--- start Data listing ---

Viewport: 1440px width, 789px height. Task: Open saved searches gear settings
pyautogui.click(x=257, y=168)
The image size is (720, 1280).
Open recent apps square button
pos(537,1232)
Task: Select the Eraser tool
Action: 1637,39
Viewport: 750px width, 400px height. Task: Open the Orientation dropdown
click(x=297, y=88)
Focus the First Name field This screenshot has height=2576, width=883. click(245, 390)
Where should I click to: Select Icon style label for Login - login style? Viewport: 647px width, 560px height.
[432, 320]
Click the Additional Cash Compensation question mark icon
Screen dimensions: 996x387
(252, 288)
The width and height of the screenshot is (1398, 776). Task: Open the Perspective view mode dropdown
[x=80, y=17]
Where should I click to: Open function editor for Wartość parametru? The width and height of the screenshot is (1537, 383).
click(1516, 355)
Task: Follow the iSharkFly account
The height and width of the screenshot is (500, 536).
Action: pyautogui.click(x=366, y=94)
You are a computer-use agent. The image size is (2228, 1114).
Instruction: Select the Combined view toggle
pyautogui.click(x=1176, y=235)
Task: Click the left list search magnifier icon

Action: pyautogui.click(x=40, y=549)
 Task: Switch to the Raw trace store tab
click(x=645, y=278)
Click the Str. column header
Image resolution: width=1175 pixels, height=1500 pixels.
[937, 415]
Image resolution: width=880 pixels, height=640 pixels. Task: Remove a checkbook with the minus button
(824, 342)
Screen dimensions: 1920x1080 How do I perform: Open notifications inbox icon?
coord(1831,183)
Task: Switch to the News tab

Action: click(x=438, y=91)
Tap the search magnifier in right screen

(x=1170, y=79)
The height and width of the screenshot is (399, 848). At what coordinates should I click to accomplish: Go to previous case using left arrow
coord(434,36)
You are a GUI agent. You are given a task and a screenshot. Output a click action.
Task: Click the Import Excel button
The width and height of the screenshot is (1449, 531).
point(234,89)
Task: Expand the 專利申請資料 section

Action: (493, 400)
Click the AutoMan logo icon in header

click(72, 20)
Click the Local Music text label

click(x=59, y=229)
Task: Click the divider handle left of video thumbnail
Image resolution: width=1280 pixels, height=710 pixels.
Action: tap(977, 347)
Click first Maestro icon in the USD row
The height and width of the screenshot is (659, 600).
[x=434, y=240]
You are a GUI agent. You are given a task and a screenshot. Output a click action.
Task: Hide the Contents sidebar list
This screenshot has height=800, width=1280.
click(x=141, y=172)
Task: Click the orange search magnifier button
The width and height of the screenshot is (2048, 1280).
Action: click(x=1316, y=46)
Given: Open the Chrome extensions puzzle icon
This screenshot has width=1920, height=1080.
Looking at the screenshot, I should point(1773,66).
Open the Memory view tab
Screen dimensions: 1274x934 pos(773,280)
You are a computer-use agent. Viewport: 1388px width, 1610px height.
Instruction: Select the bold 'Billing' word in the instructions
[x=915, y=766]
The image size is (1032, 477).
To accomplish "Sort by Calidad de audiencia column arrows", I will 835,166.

--- end Data listing ---

— What needs to be done —
Rewrite all of the records, swapping "Viewport" for "Window" wherever it occurs and changing nothing else.

— Solution to the problem —
Window: 1440px width, 789px height. Task: Open saved searches gear settings
pyautogui.click(x=257, y=168)
The image size is (720, 1280).
Open recent apps square button
pos(537,1232)
Task: Select the Eraser tool
Action: 1637,39
Window: 750px width, 400px height. Task: Open the Orientation dropdown
click(x=297, y=88)
Focus the First Name field This screenshot has height=2576, width=883. click(245, 390)
Where should I click to: Select Icon style label for Login - login style? Window: 647px width, 560px height.
[432, 320]
Click the Additional Cash Compensation question mark icon
Screen dimensions: 996x387
(252, 288)
The width and height of the screenshot is (1398, 776). Task: Open the Perspective view mode dropdown
[x=80, y=17]
Where should I click to: Open function editor for Wartość parametru? The width and height of the screenshot is (1537, 383).
click(1516, 355)
Task: Follow the iSharkFly account
The height and width of the screenshot is (500, 536).
Action: pyautogui.click(x=366, y=94)
You are a computer-use agent. The image size is (2228, 1114).
Instruction: Select the Combined view toggle
pyautogui.click(x=1176, y=235)
Task: Click the left list search magnifier icon

Action: pyautogui.click(x=40, y=549)
 Task: Switch to the Raw trace store tab
click(x=645, y=278)
Click the Str. column header
Image resolution: width=1175 pixels, height=1500 pixels.
[937, 415]
Image resolution: width=880 pixels, height=640 pixels. Task: Remove a checkbook with the minus button
(824, 342)
Screen dimensions: 1920x1080 How do I perform: Open notifications inbox icon?
coord(1831,183)
Task: Switch to the News tab

Action: click(x=438, y=91)
Tap the search magnifier in right screen

(x=1170, y=79)
The height and width of the screenshot is (399, 848). At what coordinates should I click to accomplish: Go to previous case using left arrow
coord(434,36)
You are a GUI agent. You are given a task and a screenshot. Output a click action.
Task: Click the Import Excel button
The width and height of the screenshot is (1449, 531).
point(234,89)
Task: Expand the 專利申請資料 section

Action: (493, 400)
Click the AutoMan logo icon in header

click(72, 20)
Click the Local Music text label

click(x=59, y=229)
Task: Click the divider handle left of video thumbnail
Image resolution: width=1280 pixels, height=710 pixels.
Action: tap(977, 347)
Click first Maestro icon in the USD row
The height and width of the screenshot is (659, 600).
[x=434, y=240]
You are a GUI agent. You are given a task and a screenshot. Output a click action.
Task: Hide the Contents sidebar list
This screenshot has height=800, width=1280.
click(x=141, y=172)
Task: Click the orange search magnifier button
The width and height of the screenshot is (2048, 1280).
Action: click(x=1316, y=46)
Given: Open the Chrome extensions puzzle icon
This screenshot has width=1920, height=1080.
Looking at the screenshot, I should point(1773,66).
Open the Memory view tab
Screen dimensions: 1274x934 pos(773,280)
You are a computer-use agent. Window: 1388px width, 1610px height.
Instruction: Select the bold 'Billing' word in the instructions
[x=915, y=766]
The image size is (1032, 477).
To accomplish "Sort by Calidad de audiencia column arrows", I will 835,166.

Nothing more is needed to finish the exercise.